Diabetes is a chronic metabolic disorder characterized by elevated fasting and postprandial blood glucose levels. Global projections indicate a sharp rise in prevalence, with the number of people affected expected to increase from 4% in 1995 to 5.4% by 2025 [66]. According to WHO estimates, developing nations will bear the greatest share of this burden. Evidence from India over the past decade highlights not only a high prevalence of diabetes but also its rapid increase, particularly among urban populations [91]. It is estimated that the number of adults with diabetes in India, currently around 33 million, will rise to 57.2 million by 2025 [75]. Although the exact pathophysiology of diabetes remains unclear, experimental findings suggest that free radicals play a critical role in both the onset of the disease [69] and the progression of its complications [80, 13, 60]. Free radicals disrupt biological functions, while antioxidants capable of neutralizing them have been shown in numerous studies to reduce the severity of diabetes-related complications and even prevent experimentally induced diabetes in animal models [72, 76].

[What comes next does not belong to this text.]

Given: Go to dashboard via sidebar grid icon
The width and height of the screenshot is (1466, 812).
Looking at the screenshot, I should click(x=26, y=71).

One of the major challenges in incorporating herbal medicine into modern therapeutic practices is the lack of sufficient scientific and clinical validation regarding its safety and efficacy. Furthermore, identifying and standardizing the active phytochemical components of herbal extracts is essential. Rigorous pharmacological, toxicological, and bioassay-based studies, along with the use of appropriate animal models, are required to establish reliability and ensure safety in clinical applications. At present, various treatment options such as insulin therapy, oral hypoglycemic agents, and dietary interventions are available to manage diabetes. Glucose-lowering drugs exert their effects through different mechanisms; however, the disease continues to affect multiple organ systems including nerves, blood vessels, eyes, kidneys, and the heart, making long-term management a global health priority.

Materials and Methods

The purpose of this review was to thoroughly analyze and compile published research on diabetes from 1988 to 2025, 37 years. A comprehensive literature search was conducted using electronic databases such as PubMed, Science Direct, Scopus, Google Scholar, Web of Science, and Academic journals.

Results and Discussion

There are many antidiabetic plants used in the treatment of diabetes. Here are 130 species that belongs to different families are given below. The plant species and their mode of use are given in Table 1. Plants are an excellent natural remedy for diabetes. The following leaf components are utilized to extract antidiabetic compounds: pulp, pulp and wood, fruit, flower, root, seed, plant extract, aerial portion, and latex (Fig.1).

Conclusion

This review highlights the shortcomings in published research on the use of medicinal herbs as an intervention for diabetes in humans. Research on the plants used for diabetes showed promising results in the treatment of diabetes-related conditions like hyperglycemia. It includes that leaves are widely used for diabetes treatment.  It’s also important to note that different extraction techniques and procedures are applied to various medicinal plants in different parts (Table 1).